Magnitude 3.6 earthquake shakes Berkeley, Bay Area

The quake came at 3:39 a.m. with the epicenter in El Cerrito.

Magnitude 3.6 earthquake shakes Berkeley, Bay Area
An earthquake with an epicenter in El Cerrito rattled Berkeley and the Bay Area early Saturday morning. Google Maps

An earthquake rattled Berkeley early Saturday morning and appears to have been the strongest shaker in the area in some time.

The quake came at 3:39 a.m. with the epicenter in El Cerrito north of Berkeley.

The 3.6 magnitude earthquake had a depth of about 3.6 miles, according to U.S. Geological Survey reports.
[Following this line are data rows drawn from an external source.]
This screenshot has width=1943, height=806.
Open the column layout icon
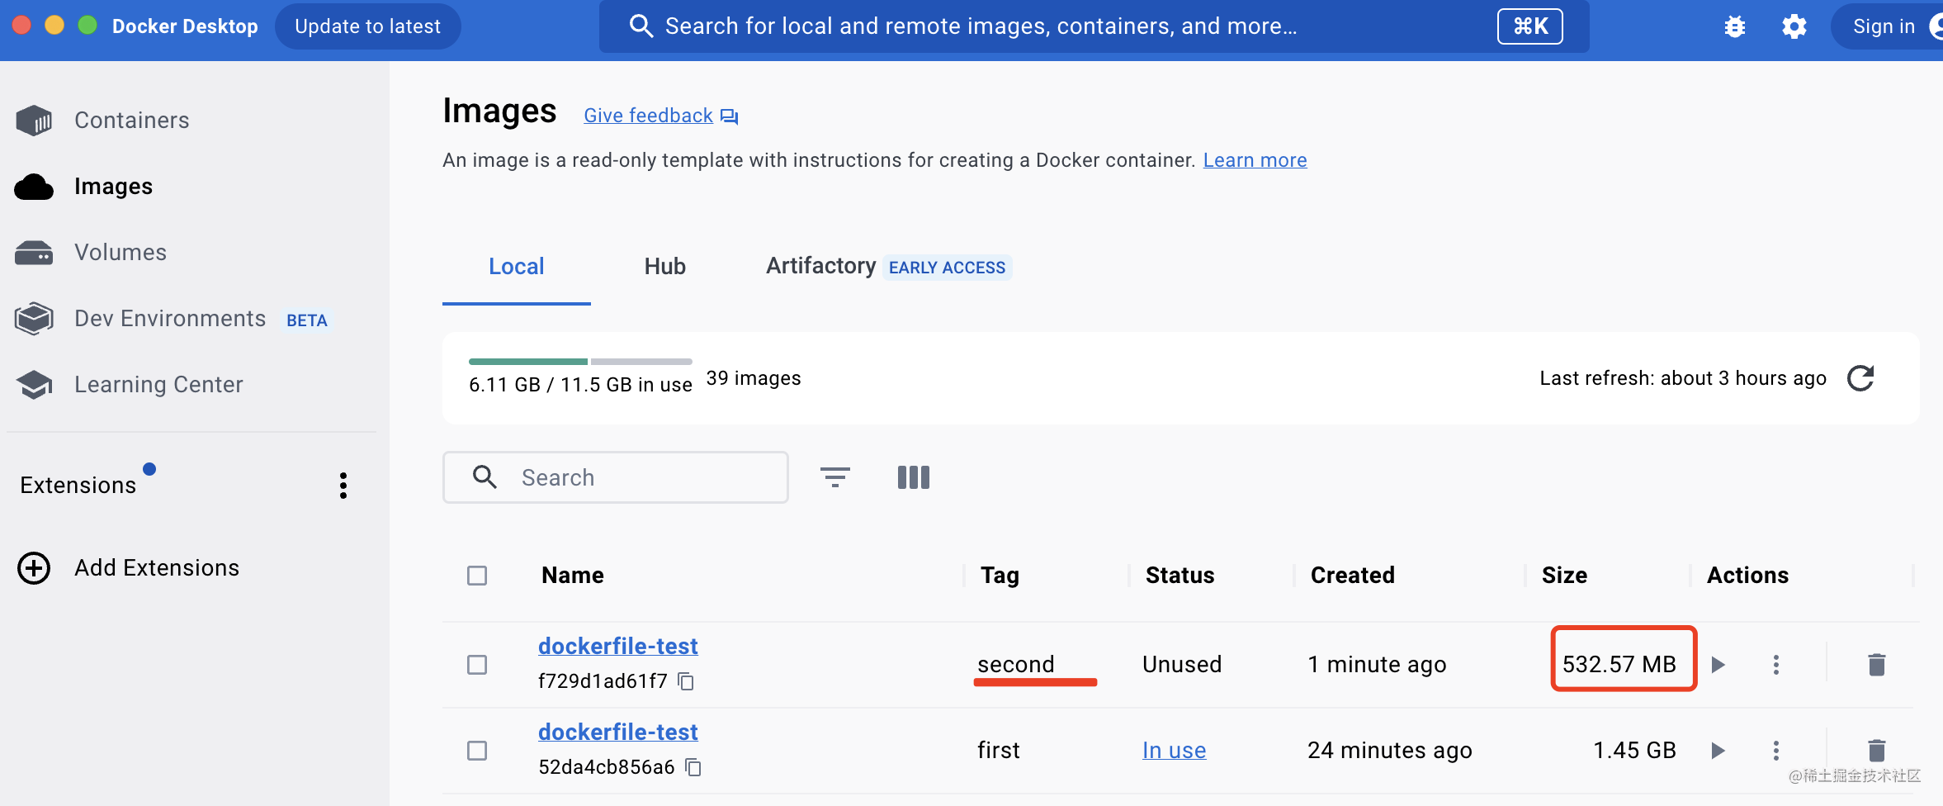(913, 477)
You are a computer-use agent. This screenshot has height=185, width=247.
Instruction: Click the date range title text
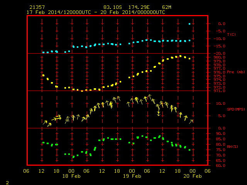[96, 12]
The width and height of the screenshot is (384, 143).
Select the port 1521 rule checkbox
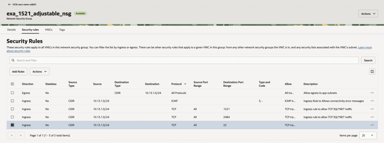(12, 109)
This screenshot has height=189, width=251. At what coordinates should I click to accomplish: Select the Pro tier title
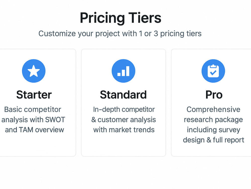[214, 95]
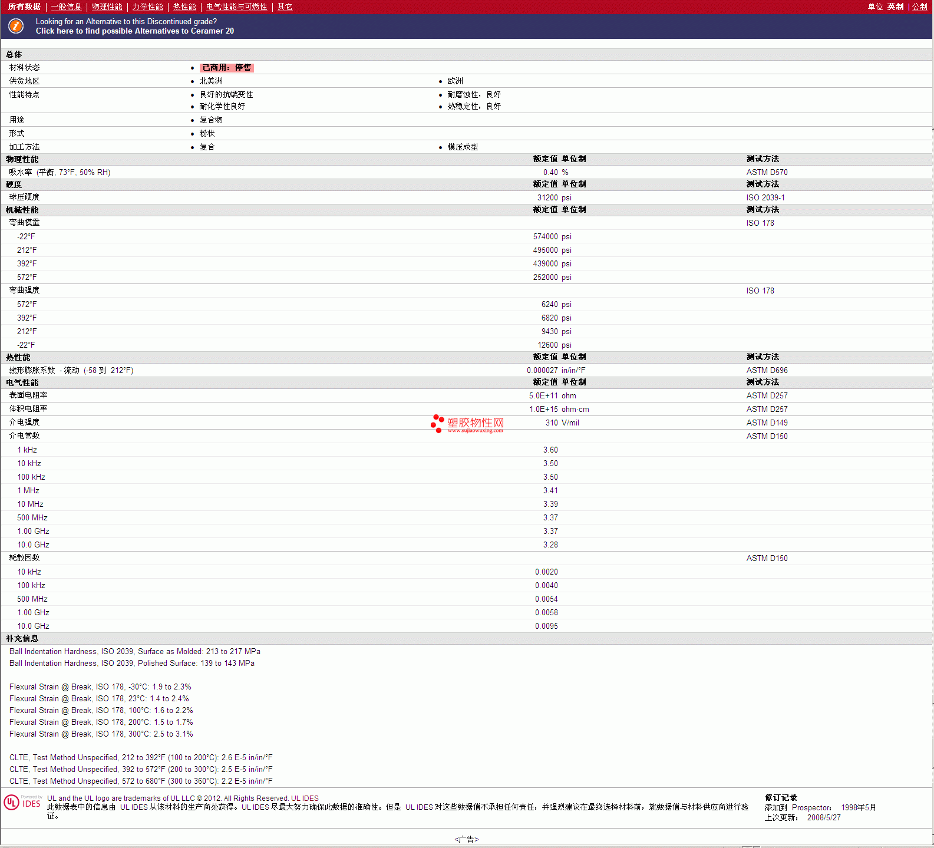934x848 pixels.
Task: Select 英制 units option
Action: tap(895, 7)
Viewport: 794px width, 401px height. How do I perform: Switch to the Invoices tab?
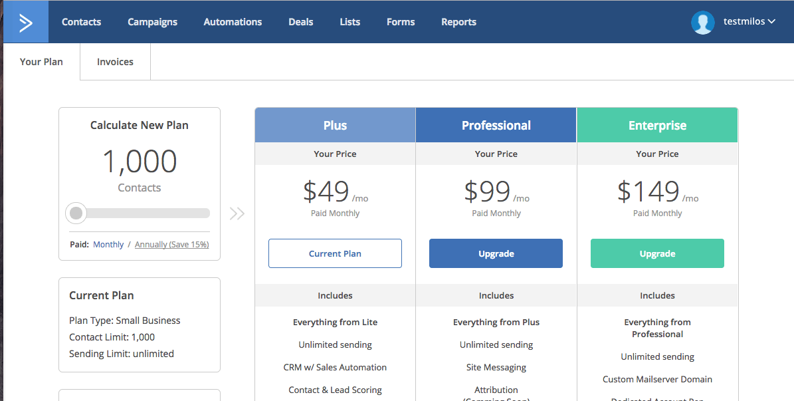click(115, 62)
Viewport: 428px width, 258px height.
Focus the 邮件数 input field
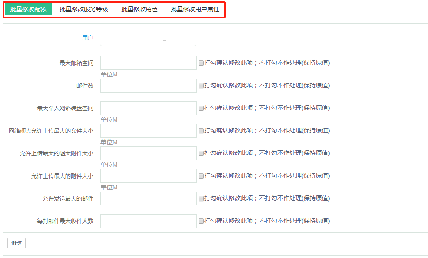pos(149,86)
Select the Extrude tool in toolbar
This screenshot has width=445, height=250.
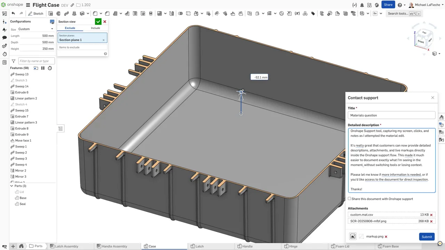51,14
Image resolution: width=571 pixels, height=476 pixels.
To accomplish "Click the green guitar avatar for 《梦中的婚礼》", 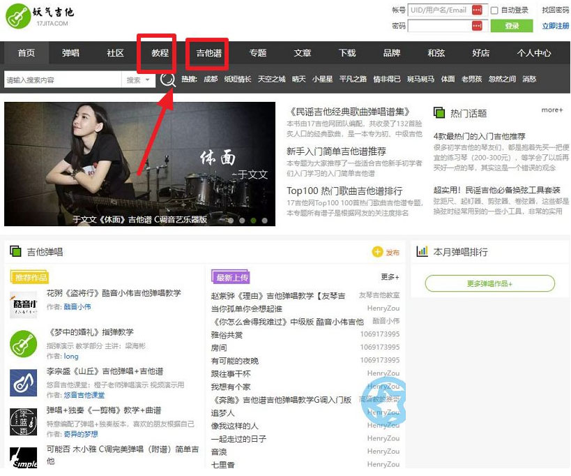I will click(23, 343).
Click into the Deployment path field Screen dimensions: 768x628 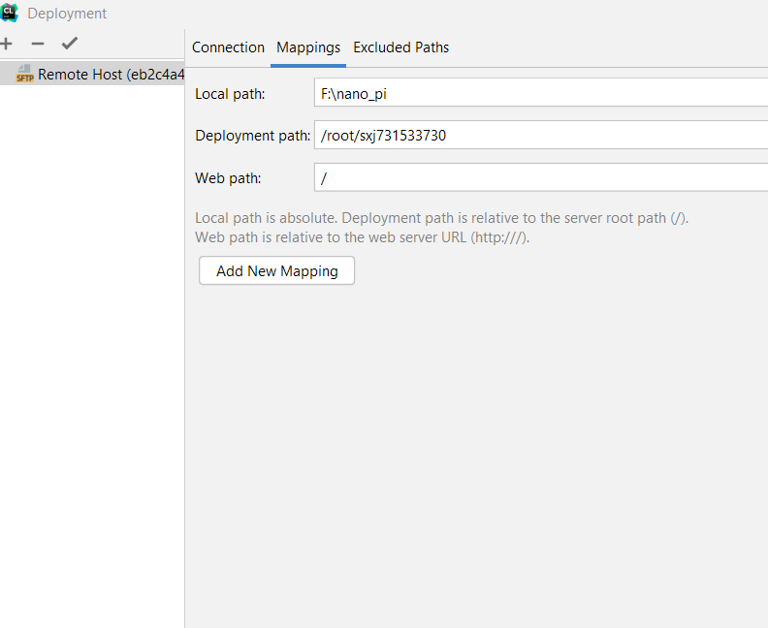pyautogui.click(x=539, y=136)
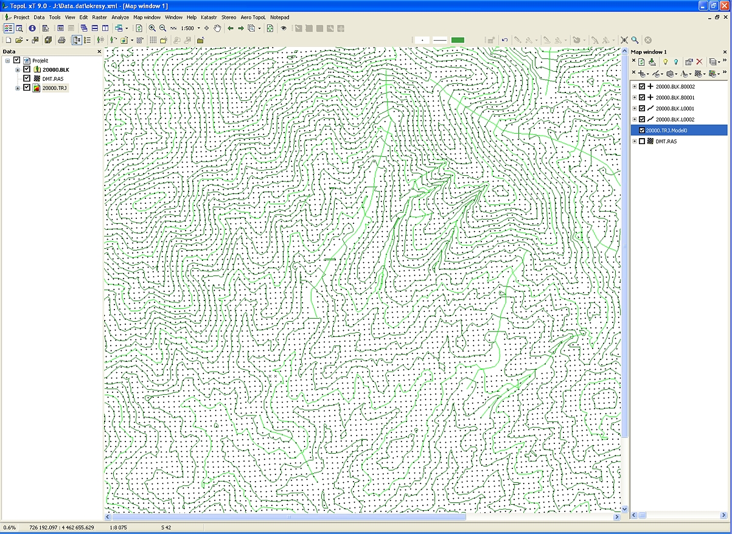Expand the 20000.BLK.L0001 layer entry
732x534 pixels.
[x=635, y=108]
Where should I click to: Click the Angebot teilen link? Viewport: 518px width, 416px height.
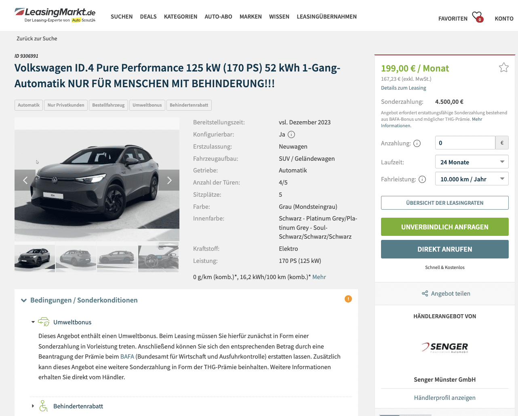coord(446,294)
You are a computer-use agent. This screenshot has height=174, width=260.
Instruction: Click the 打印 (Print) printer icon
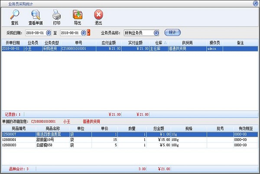[56, 15]
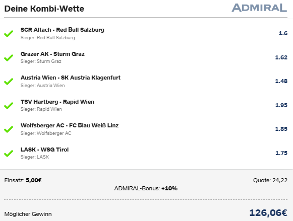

Many people said the earthquake woke them up and felt intense.

"Set off a car alarm on our street. The motion of that one was crazy," wrote one local resident on Twitter.

"Wow. That was the biggest one I felt in years. No alert from @USGS_ShakeAlert, nothing initially on https://earthquake.usgs.gov or Google Homepage. Surprising!" tweeted Stefan Lasiewski.

"Set off my house alarm. Felt like a bus hit my house," wrote Ariel Nava.

"It sounded louder than Loma Prieta, though I was outdoors when that one struck," wrote David Yee.

Residents in Benicia, Hercules and San Francisco also told The Scanner that they felt it.

The last earthquake widely felt in Berkeley was in mid-September. It was a magnitude 2.9.

The Bay Area's biggest earthquake in recent months happened in late October when a 5.1 magnitude earthquake, followed by a magnitude 3.1 aftershock, hit 20 miles outside San Jose.

This story was updated as more information became available.